As a metadata nerd I’ve been a long time Musicbrainz user. Last night I was trying to tidy up the Severed Heads releases and realised that a lot of the original online references have gone. Sure, the basic facts about many releases are stored by fans on the likes of MusicBrainz.org or Discogs.com, but not everything. Nuances and original intent can be lost.
Take their Op “album”. Tom Ellard himself has put a little history and colour on the bandcamp page for the current version, but the guy gets bored easily and will quite happily use months or even years of his own work as kindling if his mood changes. Originally the Op project was an experiment in a new way of working. He would release a final beta version and then release revisions and updates periodically, mirroring or parodying software release platforms at the time (2001/2002). The original release and initial “updates” were distributed via hand-made CD-Rs in custom packaging. Later updates were released digitally with interactive pdf files. As Tom grew bored of some elements they would be deleted, links to the downloads and information on sevcom.com would be removed. Many of these works, particularly associated materials such as art and documentation would be lost or revised.
One case in point that I was working on was the Op3 version. This was released as a faux-leak via a fake bablefish translated blog post and portions uploadedto various free file hosting sites such as RapidShare (which shut up shop earlier this year – www.bbc.co.uk/news/technology-31418414). While the track data for this release was on MusicBrainz and Discogs the original releases and the associated sites have long been since deleted.
The MusicBrainz project has grown from a basic mp3 tagging system to a huge database of music metadata created and managed by volunteer editors like myself. In many ways it exists to prevent the loss of such information by storing not only basic mp3 tagging information such as artist and track names but sleeve art, production credits and release versions amongst many other pieces of vital information as well as basic annotating. Still, it is based on facts and doesn’t really document the colour that may exist behind a particular work that may be open to interpretation.

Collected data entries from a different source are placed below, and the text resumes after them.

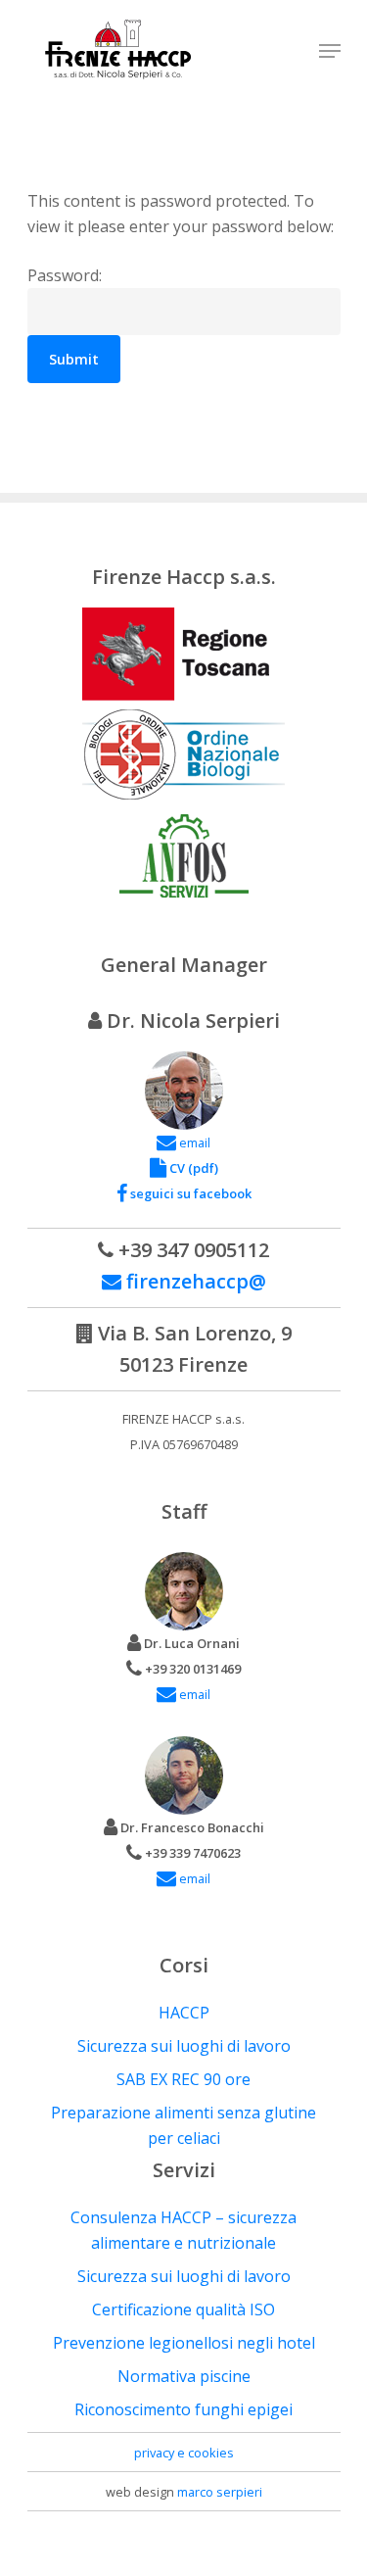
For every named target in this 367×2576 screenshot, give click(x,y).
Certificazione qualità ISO (183, 2309)
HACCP (184, 2012)
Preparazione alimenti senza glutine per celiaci (183, 2125)
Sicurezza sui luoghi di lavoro (184, 2046)
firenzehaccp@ (193, 1281)
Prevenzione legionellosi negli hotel (184, 2343)
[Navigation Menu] (330, 51)
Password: (64, 275)
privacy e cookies (184, 2452)
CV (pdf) (192, 1168)
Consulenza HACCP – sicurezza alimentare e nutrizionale (183, 2230)
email (193, 1142)
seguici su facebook (189, 1193)
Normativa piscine (184, 2376)
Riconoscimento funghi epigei (183, 2409)
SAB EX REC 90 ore (183, 2079)
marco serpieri (219, 2492)
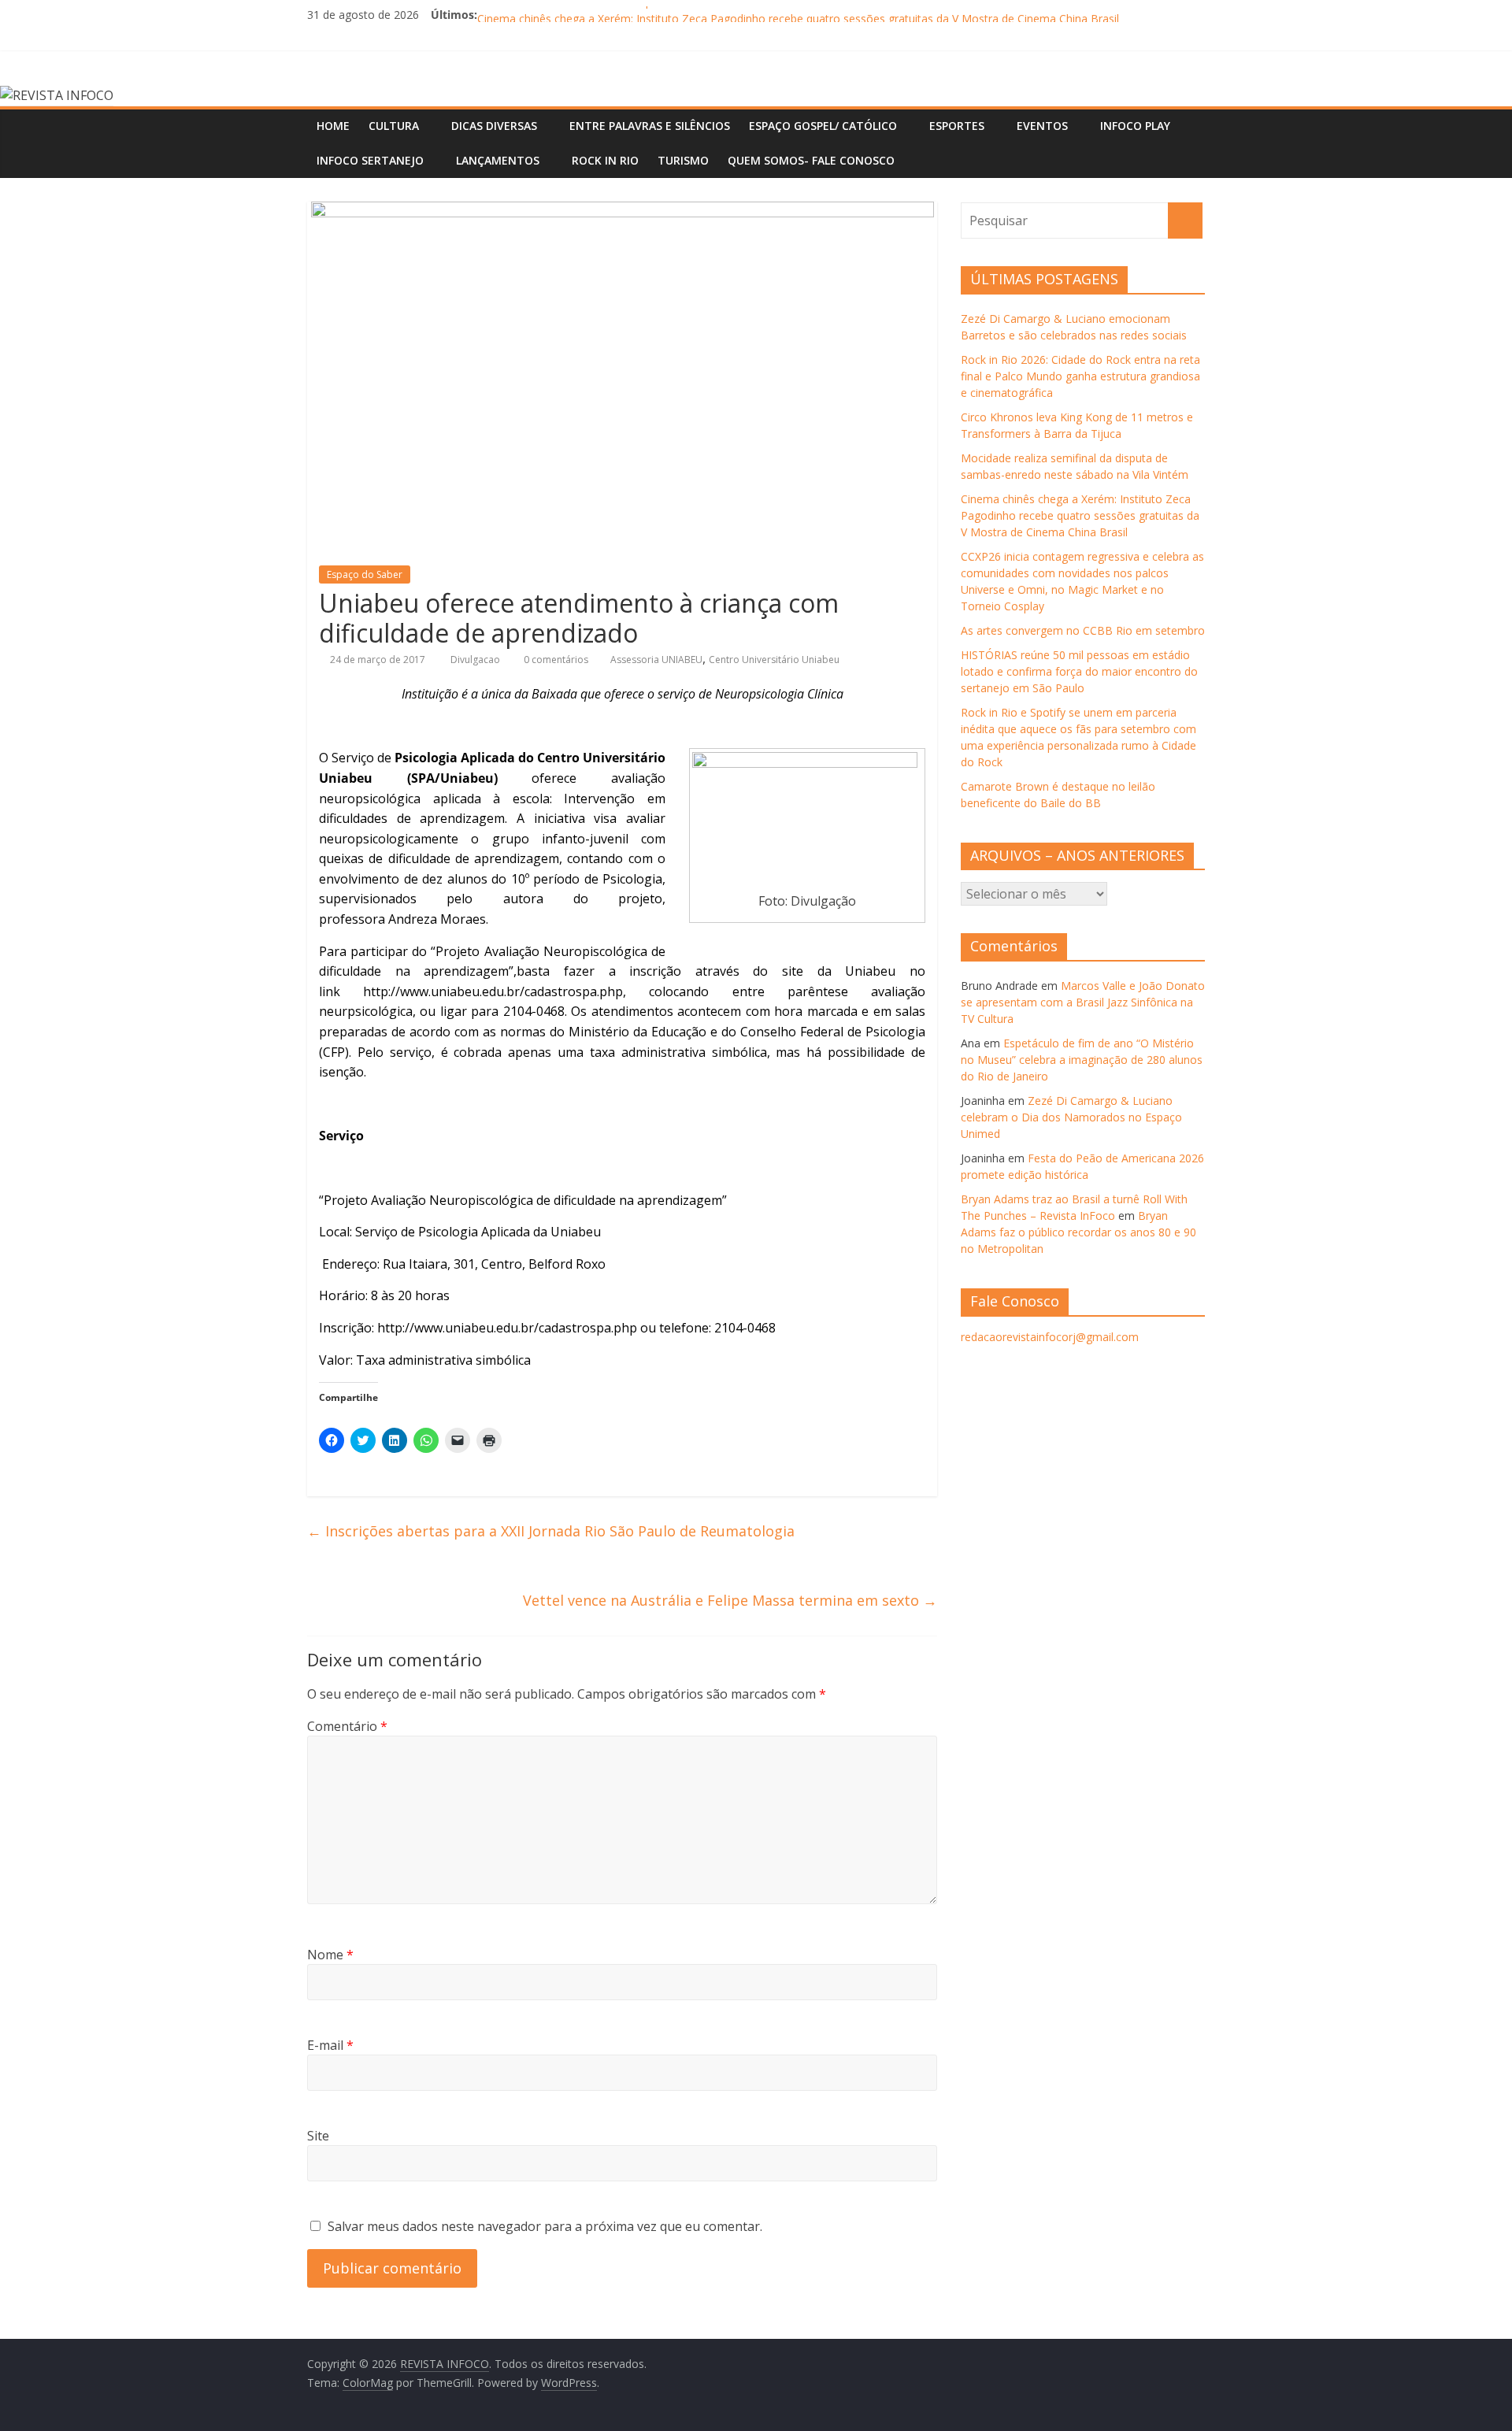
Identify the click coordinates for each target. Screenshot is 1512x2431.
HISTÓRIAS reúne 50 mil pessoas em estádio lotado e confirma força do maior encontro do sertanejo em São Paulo (1079, 671)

In the era of the physical release fans and historians would document the background of an artists work, either with the basic metadata or anecdotally. Every band worth it’s salt, or even a bitter sodium replacement, would get a published biography or five, or at the very least, articles in the music press dramatising the stories behind the production and release of particular works. I’ve known record collectors who cut out and store reviews and articles in the sleeves of relevant albums. With digital only releases this colour fades more easily. The stories are assumed to have been saved online and fade from the mind until years later a half remembered fragment of a memory crops up and while trying to confirm the truth, it is discovered that all the original sites and texts have expired, been deleted or just moved to a dark unlinked corner of the web. Apparently forgotten forever.
The one shining light of hope in these situations is Archive.org’s Wayback Machine. Named after the timemachine from the Mr Peabody cartoon, it has been periodically following and archiving every single link it finds online since late last century. As there are a lot of these and they can change regularly it’s not perfect and doesn’t archive everything, especially pages that have requested, for one reason or another, not to be archived, but for the internet researcher it is a valuable tool for investigating the growing past of this new world. It was there that I managed to track down an archived copy of the original “blog post” for the Op3 release – http://web.archive.org/web/20070624011234/http://www.sevcom.com/item-op3.html
While using it lately to research information on this and some other “lost” websites I’ve fond myself suffering some anxiety towards the idea that this site may one day too fade from the internet leaving us fully to the mercy of data decay and revisionism.
As it and the greater archive.org resource are donation funded and so invaluable to the future of the web, it is incredibly important that people realise this and donate whatever they can to help ensure that they continue to exist. Like Wikipedia, archive.org is used every day by millions of people for education and research yet very few of them donate to the upkeep. These same people would suffer greatly if these resources were to be shut down.
If you use either you should donate whatever you can, because without support you may need to rely on whatever information you can scrape from the ephemeral corners of Google and Yahoo. I remember those days. They weren’t great. We still got our information from books. Remember those? They’ve stopped making them now, so if non-profit online information resources die you’ll be in the crap with that paper you are expected to have written by tomorrow morning.
So go donate. Coffee or beer money. Doesn’t have to be a massive amount. Something. If you really value these sites then put a monetary amount on that.